Ela era uma garota simples que conseguiu com muito esforço ir para fora do Brasil, isso deixou as pessoas que amava, orgulhosas. Mas sempre havia o maldito "mais". Ninguém lhe cobrava, mas lá no fundo ela sentia isso, que deveria morrer de tanto se esforçar para conseguir algo nessa vida.
Após alguns minutos de reflexão, ela finalmente estava próximo de casa. Caminhava pelas ruas em direção ao local onde morava, foi quando viu uma figura estranha parada na porta de sua casa.
Era um homem jovem e asiático. Ele trajava vestes caras e segurava uma maleta. Quando se aproximou dele, o rapaz se virou para ela e sorriu mínimo.
– Boa tarde. Pois não? – perguntou desconfiada.
– Você é Rafaela Moreira? – perguntou e ela aquiesceu. – Precioso conversar com você, é um assunto muito importante.
– Tudo bem. – abriu a porta de casa e deu passagem para o estranho.
– Você mora com mais alguém aqui? – ele perguntou e ela aquiesceu. – Me chamo Dong Sicheng e sou responsável de te entregar isso.
– O que é? – pegou o papel que havia no envelope, o abrindo em seguida e não acreditando no que havia ali.
– O senhor Qian faleceu faz três dias e eu fui encarregado de te noticiar. – na hora ela não acreditou nisso.
– Rafa, você não sabe da última! – Lucas entrou ali e viu aquele estranho. – Quem é você? – perguntou.
– Advogado.
– Lucas… o senhor Qian faleceu. – deixou os papéis caírem no chão, segurando o choro e tentando controlar seu nervosismo. – Ele está morto.
– Se acalme. – Lucas foi até ela, ajudando a amiga a se sentar no sofá.
– Tem mais. – Sicheng se mantinha impassível. – Você precisa viajar o quanto antes para resolver sobre o testamento.
– Testamento? – Rafaela e Lucas falaram em uníssono.
– Sim.

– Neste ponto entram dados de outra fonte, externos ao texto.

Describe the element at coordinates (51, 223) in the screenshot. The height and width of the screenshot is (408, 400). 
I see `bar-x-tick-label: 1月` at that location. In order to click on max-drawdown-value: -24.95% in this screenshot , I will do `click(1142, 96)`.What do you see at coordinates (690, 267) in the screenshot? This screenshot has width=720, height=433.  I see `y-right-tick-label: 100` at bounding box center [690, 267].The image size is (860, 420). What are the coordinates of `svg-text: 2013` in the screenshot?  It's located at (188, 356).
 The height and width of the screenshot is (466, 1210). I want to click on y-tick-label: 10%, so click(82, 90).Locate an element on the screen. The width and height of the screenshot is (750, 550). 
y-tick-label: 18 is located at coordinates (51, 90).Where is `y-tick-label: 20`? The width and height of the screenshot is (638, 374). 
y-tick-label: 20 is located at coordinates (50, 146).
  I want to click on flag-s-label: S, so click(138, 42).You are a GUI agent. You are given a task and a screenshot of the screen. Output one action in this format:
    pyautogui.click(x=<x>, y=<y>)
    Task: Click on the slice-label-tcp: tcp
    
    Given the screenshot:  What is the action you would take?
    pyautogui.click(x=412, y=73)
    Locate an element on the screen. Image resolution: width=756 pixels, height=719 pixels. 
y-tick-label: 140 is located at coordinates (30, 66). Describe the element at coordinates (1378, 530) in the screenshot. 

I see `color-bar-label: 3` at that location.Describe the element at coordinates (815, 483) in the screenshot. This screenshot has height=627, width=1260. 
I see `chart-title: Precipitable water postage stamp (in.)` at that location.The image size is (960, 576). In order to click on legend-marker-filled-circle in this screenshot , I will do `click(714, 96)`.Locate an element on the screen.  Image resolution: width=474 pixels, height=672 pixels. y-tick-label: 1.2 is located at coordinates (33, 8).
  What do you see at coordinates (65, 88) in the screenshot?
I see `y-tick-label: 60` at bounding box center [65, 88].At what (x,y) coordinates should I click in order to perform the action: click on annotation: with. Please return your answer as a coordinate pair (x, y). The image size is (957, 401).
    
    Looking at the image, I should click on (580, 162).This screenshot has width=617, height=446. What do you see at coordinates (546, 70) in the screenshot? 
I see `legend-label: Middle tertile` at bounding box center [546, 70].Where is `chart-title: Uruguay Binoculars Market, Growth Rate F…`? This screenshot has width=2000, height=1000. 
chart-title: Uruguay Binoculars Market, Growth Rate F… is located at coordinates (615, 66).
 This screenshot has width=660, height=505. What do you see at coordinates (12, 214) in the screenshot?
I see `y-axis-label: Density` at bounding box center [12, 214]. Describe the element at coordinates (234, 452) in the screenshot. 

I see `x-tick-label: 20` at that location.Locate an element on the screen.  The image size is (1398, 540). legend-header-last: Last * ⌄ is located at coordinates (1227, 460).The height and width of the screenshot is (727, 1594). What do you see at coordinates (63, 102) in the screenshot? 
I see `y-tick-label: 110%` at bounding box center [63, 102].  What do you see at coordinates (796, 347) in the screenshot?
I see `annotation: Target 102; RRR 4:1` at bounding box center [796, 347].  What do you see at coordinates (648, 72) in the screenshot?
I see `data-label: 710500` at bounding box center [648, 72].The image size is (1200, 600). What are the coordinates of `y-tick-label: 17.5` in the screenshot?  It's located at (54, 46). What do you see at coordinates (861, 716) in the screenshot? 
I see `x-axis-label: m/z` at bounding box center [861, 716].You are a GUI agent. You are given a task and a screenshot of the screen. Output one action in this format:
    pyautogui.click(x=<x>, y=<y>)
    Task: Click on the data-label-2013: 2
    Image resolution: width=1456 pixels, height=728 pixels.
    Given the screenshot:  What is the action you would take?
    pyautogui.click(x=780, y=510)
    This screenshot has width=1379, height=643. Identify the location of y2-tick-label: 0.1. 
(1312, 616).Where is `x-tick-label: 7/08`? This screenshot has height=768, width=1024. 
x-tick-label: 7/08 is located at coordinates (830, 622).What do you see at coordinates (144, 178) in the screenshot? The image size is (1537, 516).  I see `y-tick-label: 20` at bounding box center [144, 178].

Não posso dar muitos detalhes aqui, preciso que viaje para Xangai o quanto antes.
– Não, eu não vou. – cruzou os braços e seu amigo a abraçou de lado.
– Se não for, perderá sua parte da herança. – tirou um cartão do bolso do paletó. – Pense com calma, estarei esperando por uma resposta. Meus pêsames. – pegou sua mala e foi até a porta, se virando brevemente para ver a jovem que agora não controlava suas lágrimas.
– Esse que morreu, era o avô dele? Do Qian? – Lucas perguntou e ela aquiesceu com dificuldade. – Eu sinto muito!
– Ele me ajudou muito quando me mudei pra cá, ele era como um pai pra mim, mas após eu terminar com o Kun, acabamos nos afastando. Eu não devia ter feito isso, Lucas. Eu não mereço isso. – se referiu a possível herança.
– Você precisa ficar calma primeiro, depois pensa nisso. – afagou as tranças dela.
Ele ficou poucos minutos consolando a amiga, até que Xiaojun e Chittaphon chegaram juntos. Depois de uma breve explicação, os meninos disseram que a escolha dela seria a deles, que confiavam nela naquele momento.
Era mais complicado do que se imagina. Ela havia perdido alguém importante e agora, possivelmente, teria que rever alguém que foi importante em seu passado.
Naquele momento não queria pensar nisso, queria apenas um momento para se afogar em sua dor e fingir que seu mundo não estava virando de ponta cabeça novamente.